#### [What this task involves]
Show each line in the listing below that contains the word "computer".

#### [Data for review]
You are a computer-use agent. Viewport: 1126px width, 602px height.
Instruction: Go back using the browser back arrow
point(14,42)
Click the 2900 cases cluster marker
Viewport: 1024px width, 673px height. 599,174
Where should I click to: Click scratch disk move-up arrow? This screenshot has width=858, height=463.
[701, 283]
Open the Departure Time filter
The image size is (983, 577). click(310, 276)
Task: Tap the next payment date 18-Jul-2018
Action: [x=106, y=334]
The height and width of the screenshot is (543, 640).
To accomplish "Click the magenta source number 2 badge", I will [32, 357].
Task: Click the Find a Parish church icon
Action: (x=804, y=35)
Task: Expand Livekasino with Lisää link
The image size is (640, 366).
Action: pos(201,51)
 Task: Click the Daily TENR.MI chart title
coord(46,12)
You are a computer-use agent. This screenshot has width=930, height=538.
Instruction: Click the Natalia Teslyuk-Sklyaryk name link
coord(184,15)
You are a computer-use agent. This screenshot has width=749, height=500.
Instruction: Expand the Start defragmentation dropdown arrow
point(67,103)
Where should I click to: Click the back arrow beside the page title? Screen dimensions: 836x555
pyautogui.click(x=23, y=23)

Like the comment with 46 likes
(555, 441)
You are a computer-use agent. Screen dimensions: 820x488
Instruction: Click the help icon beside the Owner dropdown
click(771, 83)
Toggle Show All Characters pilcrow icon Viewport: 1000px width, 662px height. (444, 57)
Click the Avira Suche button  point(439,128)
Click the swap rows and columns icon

#### [Solution for this exercise]
You are a computer-use agent. Viewport: 1126px width, 602px height.
You are a computer-use agent. This screenshot has width=930, height=538.
You are a computer-use agent. This screenshot has width=749, height=500.
You are a computer-use agent. Screen dimensions: 820x488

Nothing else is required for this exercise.